Dude, if you are starting from scratch then start from scratch, which means reading the documentation and probably buying some books. I'm not be rude or anything but the help around here is spread pretty thin so hand holding you through the addition of every variable aint really gonna happen, especially since a lot of this kind of thing is well trodden ground.

jimdrake’s picture

i am aware that the stylesheets are there for a reason. if i'm ditching style sheets it would only be for live webpages, i'm not interested in creating a theme that covers the admin pages, i can keep using the default theme there.

i am also aware of the hand-holding issue and that the documentation is there.

the problem i have is that the documentation is all very generic, ie. descriptions and explanations always try to encompass systems as a whole.

all i need is a few specific examples to get going, and this is where i'm finding it hard to get the info.

so for now to remain specific, all i really want to understand is the data flow for stylesheet markup. the base html must be stored somewhere, i just find it hard to back-trace stuff.

Jeff Burnz’s picture

Yeah, totally understand your back-tracing issue, if you ask me a specific question about where something comes from I can tell you, how ironic eh?

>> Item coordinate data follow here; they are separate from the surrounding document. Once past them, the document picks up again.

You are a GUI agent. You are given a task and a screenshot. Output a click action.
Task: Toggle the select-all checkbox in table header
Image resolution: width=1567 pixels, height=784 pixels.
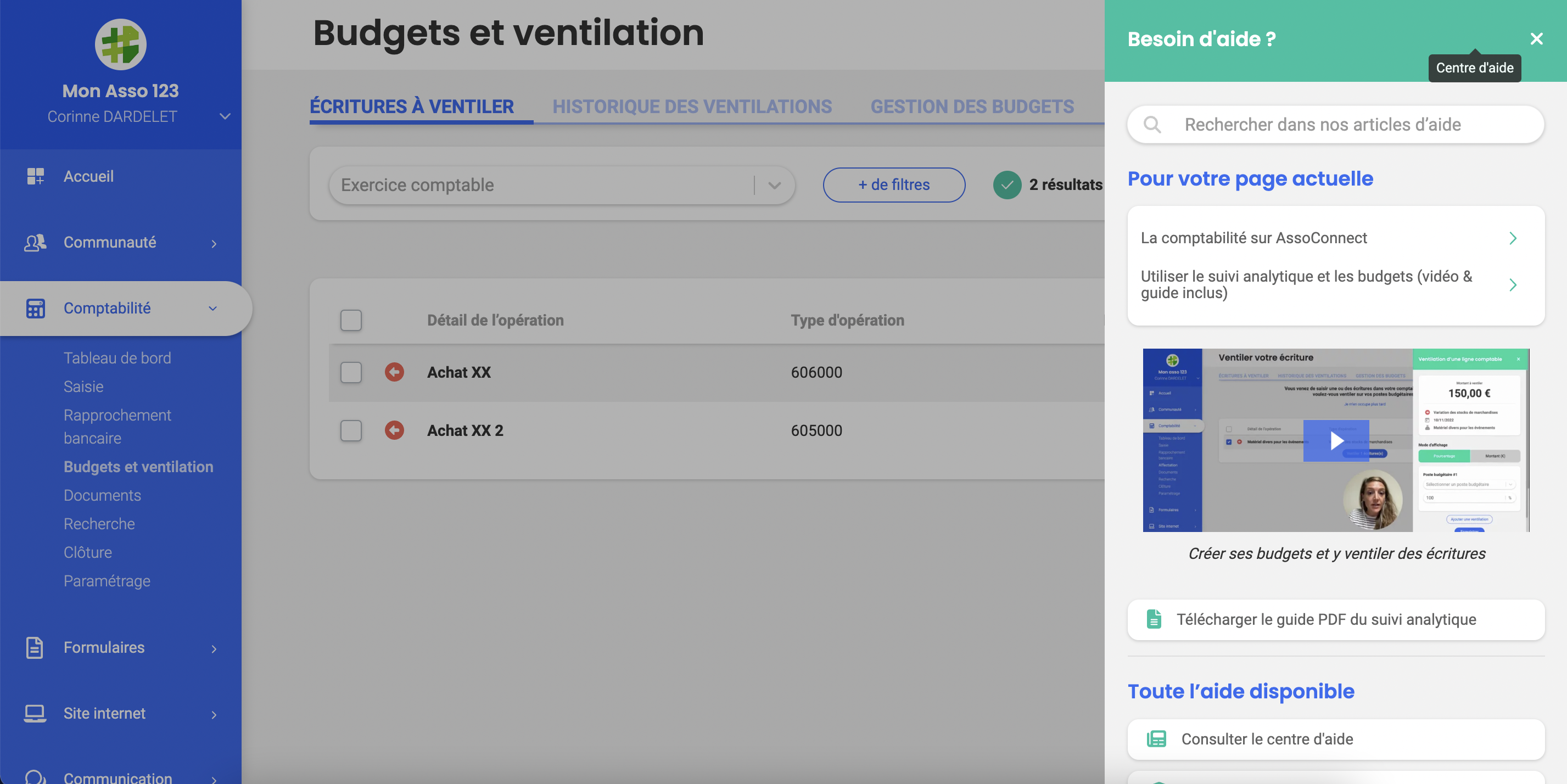coord(351,321)
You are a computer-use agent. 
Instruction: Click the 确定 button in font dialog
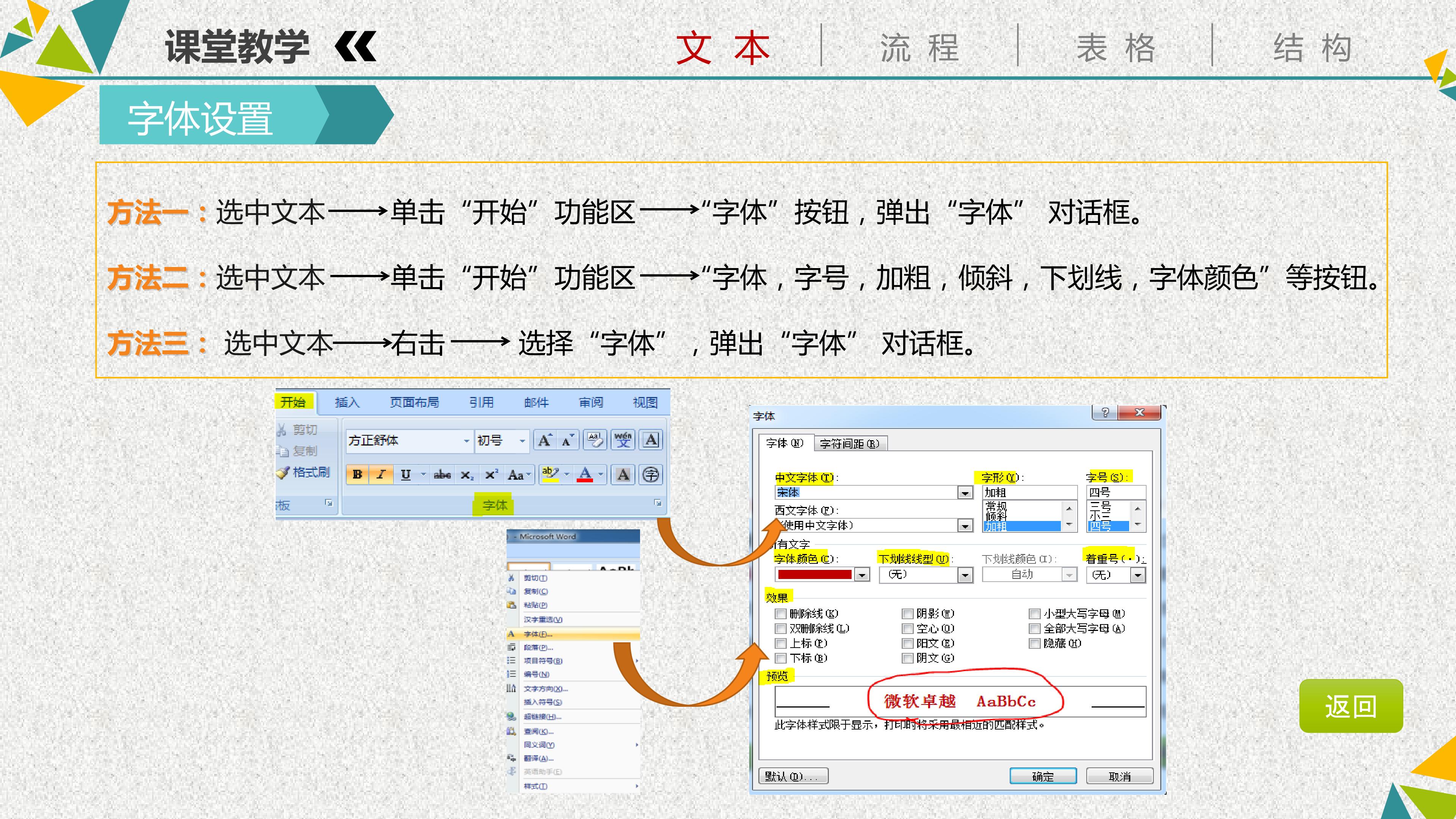pos(1043,777)
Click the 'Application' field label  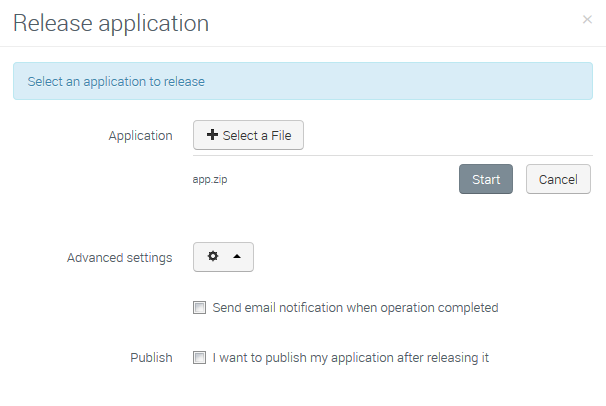pos(140,136)
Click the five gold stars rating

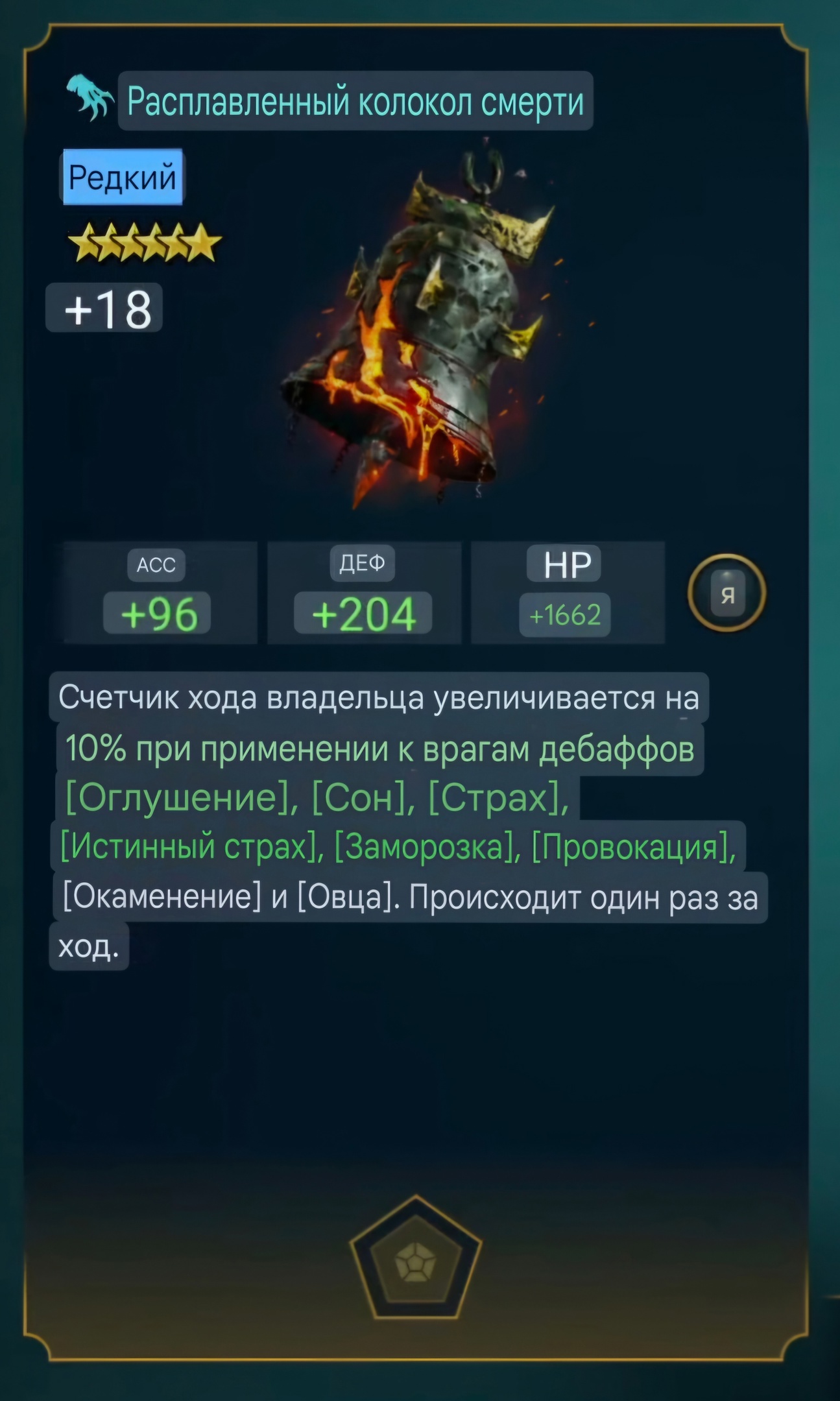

Other than that it really is a matter of looking at the templates (use the Devel module Theme developer, it tells you all about template suggestions and the core template files), looking up theme functions in the API and reading lots of source code such as theme.inc.

Modules often add there own layer of templates and theme functions such as the Views, Panels and CCK modules.

I'm not really sure what you mean by "data flow for stylesheet markup".

jimdrake’s picture

what do i mean by data flow?

so first, think about a static html page, nothing dynamic > no data flow

next say you have a bunch of different php files, one per each page on your site. instead of copying the same header/footer stuff to each page, you just do a print header, print footer at the top and bottom of each of your files. you then have a file somewhere which has this info, like:

header = "all this stuff here to look like the same thing on each page innit"

this would have say one stage of 'data flow'. for me it's easy to look at a php file, see a print, then find the variable, then alter the contents of the variable.

obviously it's more complex than this with drupal.

when i look at the output of print $styles, i don't like it so i want to change it. but i can't find just a $style='all this' somewhere to edit. you mention it's possible to override stuff so there's obviously a bunch of include this, include this, get this form here etc. going on. this is what i mean my 'data flow'. probably the wrong terminology.

i should try the devel module, haven't done that yet

Jeff Burnz’s picture

Ok, then see this - http://drupal.org/node/171194

What you are asking is really quintessential to understanding the theme layer in Drupal, again it comes down to reading the docs and API etc and just playing with it.

Regareding $style='all this', I gave you a big tip, look at the stylestripper module - in particualr its implementation of hook_preprocess_page.